Tehran directly supported a Taliban offensive last week against the western city of Farah that’s situated near the border between the two nations, Afghan government and police officials said. Fighters from the insurgent group crossed over from Iran, where they had been trained and armed, Farid Bakhtawar, the head of the provincial council of Farah, told Bloomberg.
“Iran is involved in the recent violence and was actually leading the May 15 battle,” Fazl Ahmad Sherzad, the police chief of Farah province, said by phone on Wednesday. “They have been directly funding and providing arms to the Taliban as Iran sees Farah as part of its strategic interest.”
The assault Farah that killed hundreds points to Tehran’s work to undermine Trump’s push to bolster security in the war-torn country and ultimately extract the U.S. from its longest war. Along with Iran, Washington points to Russian and Pakistani support for the group it has been battling since 2001, which Moscow and Islamabad have continually denied.
“Trump’s decision to pull out of the Iran deal poses a clear and present danger to U.S. war efforts in Afghanistan,” Michael Kugelman, a senior associate for South Asia at the Woodrow Wilson Center in Washington, said in an email. It “gives Tehran a strong incentive to ramp up its military support to the Taliban.”

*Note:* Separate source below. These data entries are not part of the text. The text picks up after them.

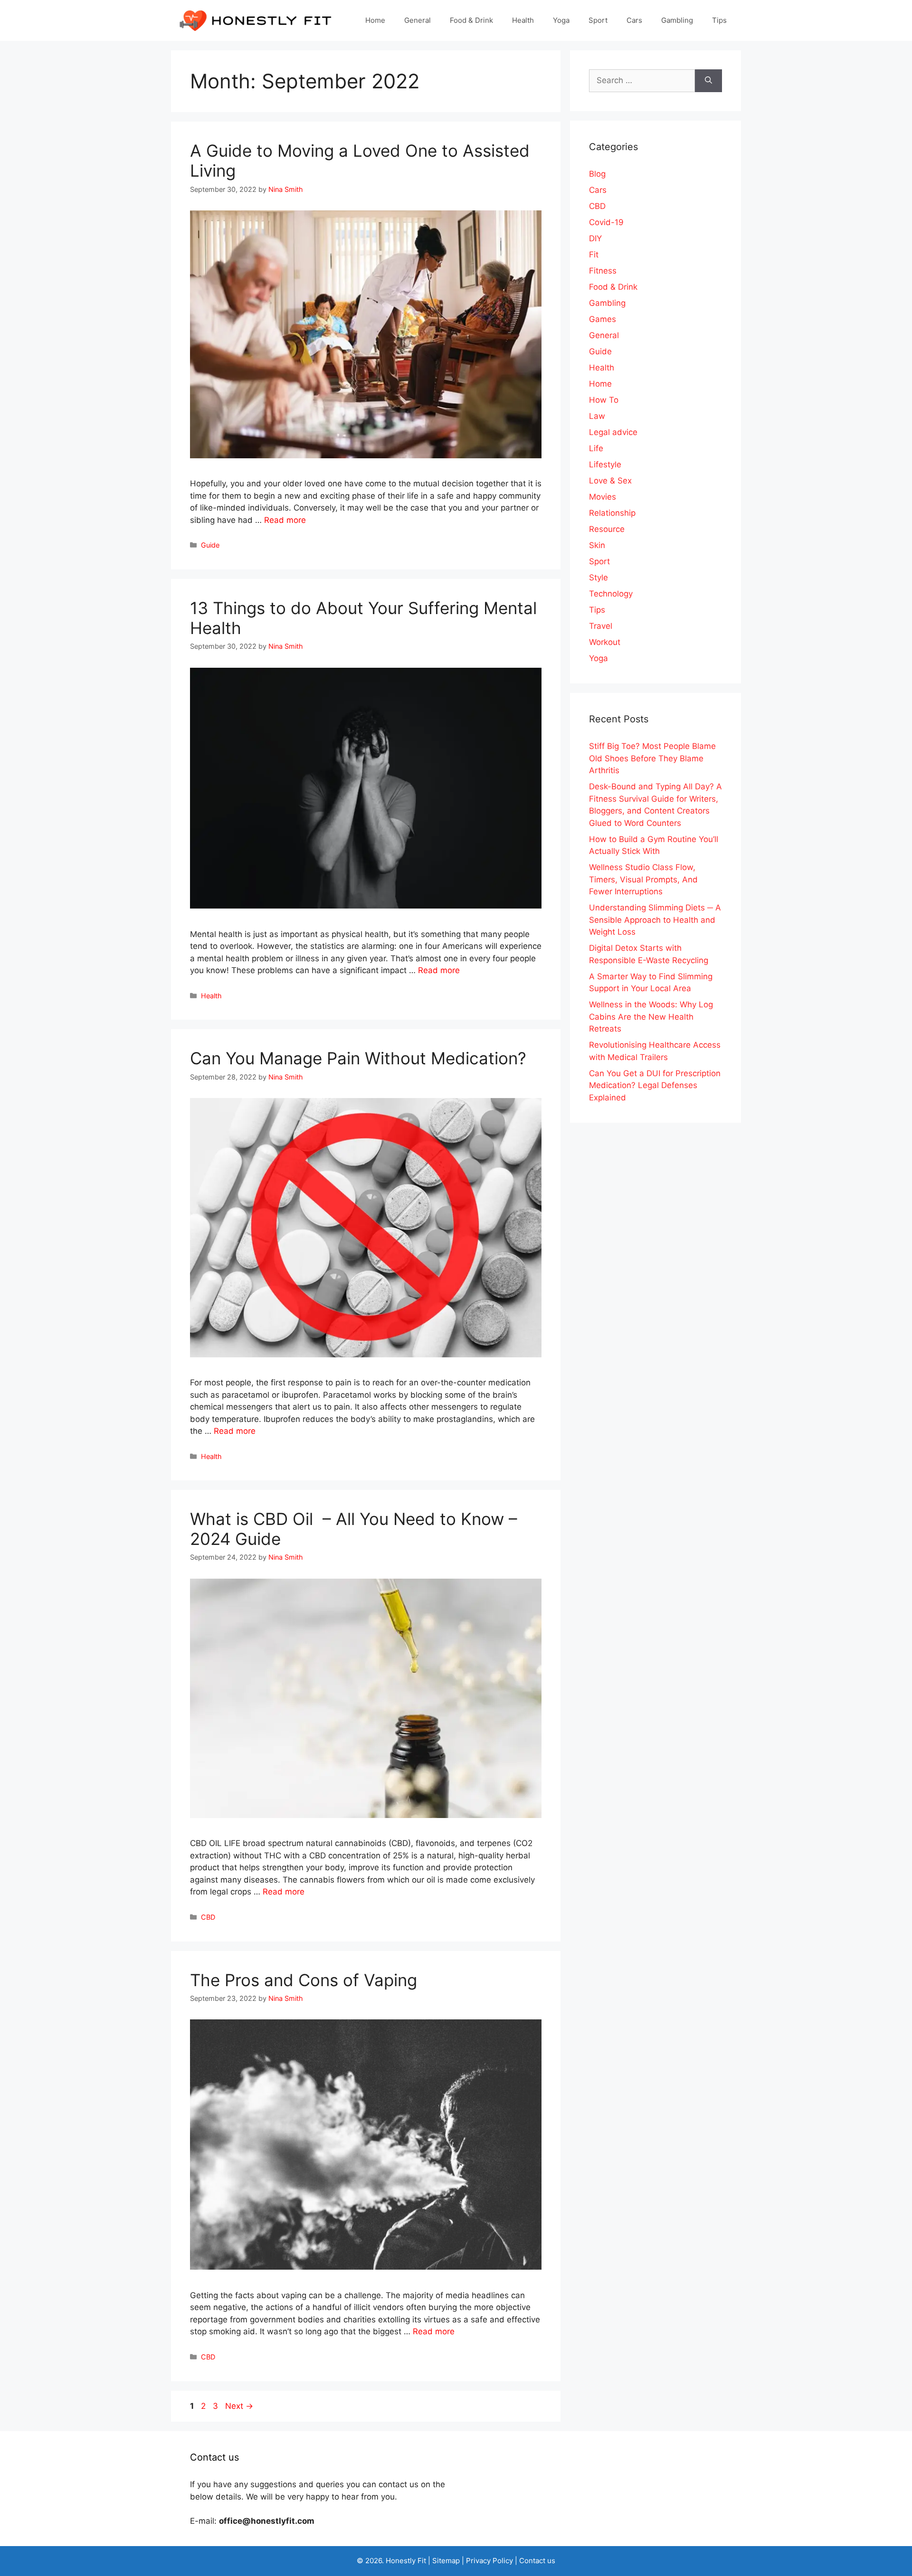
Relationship (612, 513)
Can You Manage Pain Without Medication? (360, 1058)
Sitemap (446, 2560)
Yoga (561, 20)
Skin (597, 545)
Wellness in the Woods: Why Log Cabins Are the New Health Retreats (651, 1016)
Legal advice (613, 432)
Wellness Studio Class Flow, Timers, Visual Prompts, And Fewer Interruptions (643, 879)
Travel (600, 626)
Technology (611, 593)
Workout (604, 642)
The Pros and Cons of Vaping (303, 1980)
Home (375, 20)
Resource (607, 529)
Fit (593, 254)
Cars (634, 20)
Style (598, 577)
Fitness (603, 270)
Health (523, 20)
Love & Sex (610, 480)
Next (239, 2406)
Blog (597, 174)
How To (603, 400)
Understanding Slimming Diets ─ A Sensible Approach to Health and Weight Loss (655, 920)
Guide (210, 545)
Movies (602, 497)
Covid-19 (606, 222)
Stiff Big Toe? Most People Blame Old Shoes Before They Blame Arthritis (652, 758)
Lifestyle (605, 464)
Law (597, 416)
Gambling (677, 20)
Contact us (537, 2560)
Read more (285, 520)
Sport (598, 20)
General (417, 20)
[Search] (708, 80)
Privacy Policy (489, 2560)
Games (602, 319)
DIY (595, 238)
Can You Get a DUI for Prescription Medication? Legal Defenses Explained (655, 1085)
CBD (208, 1917)
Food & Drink (471, 20)
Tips (719, 20)
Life (596, 448)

Iran’s embassy in the Afghan capital didn’t answer calls or messages seeking comment. Multiple calls to Iran’s foreign ministry seeking comment went unanswered.
More than 300 Taliban fighters as well as dozens of Afghan troops and civilians died in the offensive on Farah before the militants were pushed back by Afghan forces and U.S. airstrikes.

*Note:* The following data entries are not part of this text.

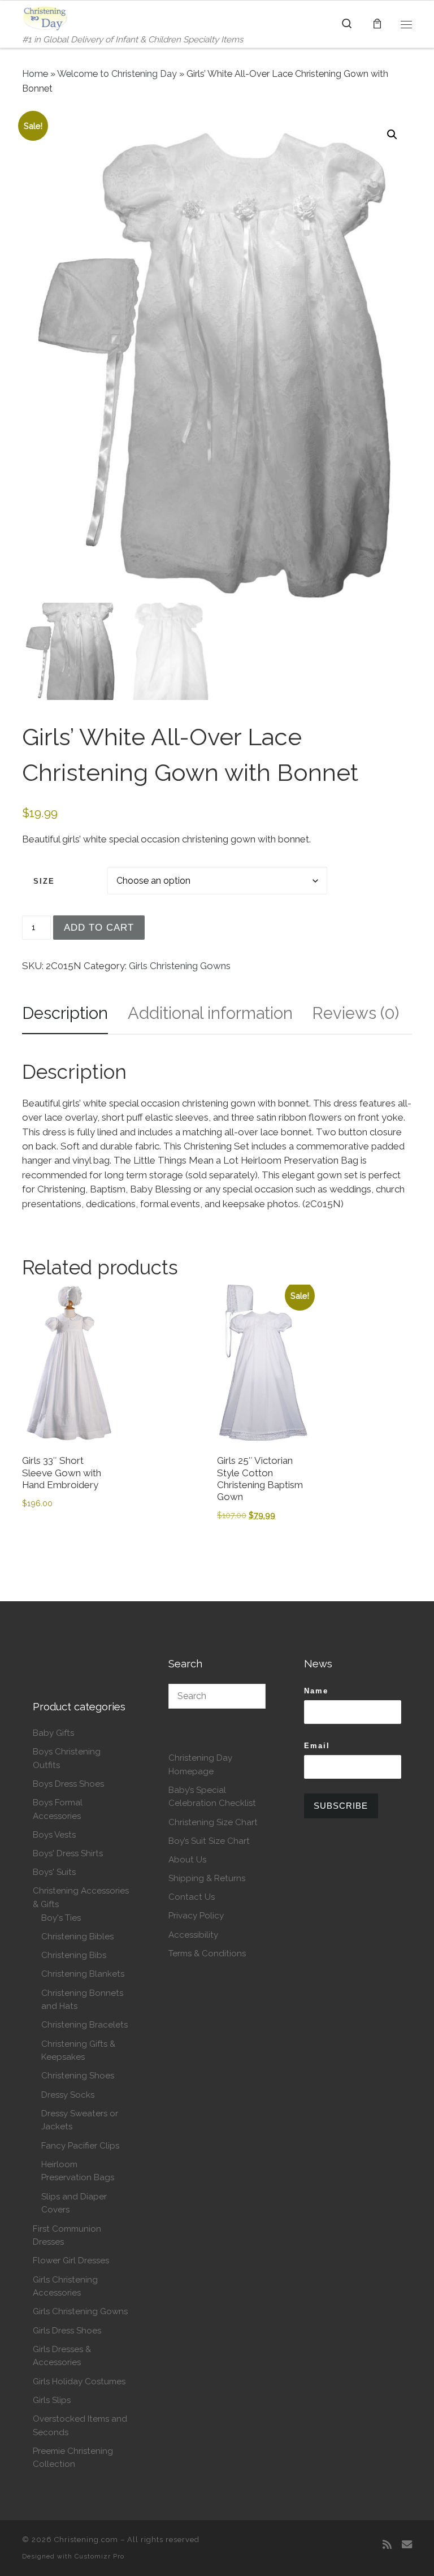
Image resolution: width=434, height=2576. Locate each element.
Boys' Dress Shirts (68, 1853)
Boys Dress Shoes (68, 1784)
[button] (392, 134)
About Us (187, 1860)
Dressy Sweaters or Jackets (79, 2120)
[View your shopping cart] (377, 24)
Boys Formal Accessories (58, 1809)
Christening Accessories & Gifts (81, 1897)
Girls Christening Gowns (180, 965)
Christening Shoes (77, 2076)
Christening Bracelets (84, 2025)
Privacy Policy (196, 1916)
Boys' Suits (54, 1872)
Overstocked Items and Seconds (80, 2425)
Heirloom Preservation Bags (77, 2171)
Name (316, 1691)
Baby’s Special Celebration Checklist (212, 1797)
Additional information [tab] (210, 1013)
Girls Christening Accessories (65, 2286)
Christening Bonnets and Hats (82, 2000)
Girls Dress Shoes (67, 2331)
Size (44, 881)
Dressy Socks (67, 2095)
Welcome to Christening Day (117, 73)
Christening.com (86, 2539)
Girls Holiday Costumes (79, 2381)
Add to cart (99, 927)
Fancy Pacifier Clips (80, 2146)
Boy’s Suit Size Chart (209, 1841)
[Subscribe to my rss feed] (387, 2545)
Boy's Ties (61, 1918)
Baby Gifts (53, 1733)
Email (317, 1745)
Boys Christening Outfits (67, 1758)
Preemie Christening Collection (73, 2458)
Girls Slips (52, 2400)
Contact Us (191, 1897)
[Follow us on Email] (407, 2545)
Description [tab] (65, 1013)
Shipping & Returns (206, 1878)
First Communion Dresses (67, 2235)
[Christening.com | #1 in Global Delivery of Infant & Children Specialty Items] (45, 16)
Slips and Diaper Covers (74, 2203)
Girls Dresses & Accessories (62, 2356)
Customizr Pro (99, 2556)
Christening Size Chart (213, 1822)
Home (35, 73)
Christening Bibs (73, 1955)
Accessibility (193, 1935)
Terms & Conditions (207, 1953)
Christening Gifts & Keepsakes (78, 2051)
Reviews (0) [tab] (355, 1013)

In a fresh operation yesterday, Afghan special forces killed at least 11 Taliban militants including two commanders in the Bala Bolak district of Farah province, according to a statement from the country’s National Directorate of Security.
Iranian support also gives the Taliban less incentive to engage in negotiations, which many in Washington and Kabul see as necessary to end the 17-year conflict. U.S.-backed President Ashraf Ghani in February offered the Taliban unconditional talks, but the insurgent group has responded by stepping up attacks.
Taliban fighters have long entered Afghanistan from neighboring countries, including Iran, said Mohammad Radmanish, a spokesman for Afghanistan’s Defense Ministry. Kabul is now investigating Iran’s military backing to the group, he said.
Taliban spokesman Zabihullah Mujahed described the allegations of Iranian involvement as propaganda. “We reject the allegations of Iranian military assistance to the Taliban. Iranians have had some contacts with our political authorities to discuss Afghan peace only,” he said via text message.
“Iran’s support to the Taliban in the form of weapons and funding leads to further violence and hinders peace and stability for the Afghan people,” U.S. Secretary of State Mike Pompeo said on Monday in Washington.
Still, Shiite-ruled Iran and the hardline-Sunni Taliban aren’t natural allies. Iran almost declared war against the regime after the Taliban stormed the Iranian consulate in the northern city of Mazar-e-Sharif and killed nine diplomats during its rule over the country in 1998.
Tehran even supported the U.S. in its invasion and overthrow of the Taliban regime after the Sept. 11 attacks in 2001. However, as the U.S. presence in Afghanistan drags on and after Islamic State’s emergence in the country four years ago, Iran has more reasons to assist the Taliban.
“The seemingly long-term presence of the U.S. in Afghanistan has prompted fears in Iran that America may use Afghanistan as a base against them,” said Samiullah Samim, an Afghan lawmaker who represents Farah province. “The rise of Islamic State, a common enemy both for Iran and Taliban, is another reason that provoked Iran to completely reshape its Afghan policy.”
Now “Farah may become a province in which Iran, through the Taliban, aims to use as a venue to counter and mount increasing pressure on U.S. forces in the region,” said Viraj Solanki, a South Asia analyst at the International Institute for Strategic Studies in London.
That will put further strain on Afghanistan’s military, which lost about 10 percent of its troops last year, according to a Pentagon watchdog, and may boost territorial gains for the Taliban that already controls of contests nearly half of the country.
“It could accelerate the trajectory of destabilization in Afghanistan and make the Taliban even stronger,” Kugelman said.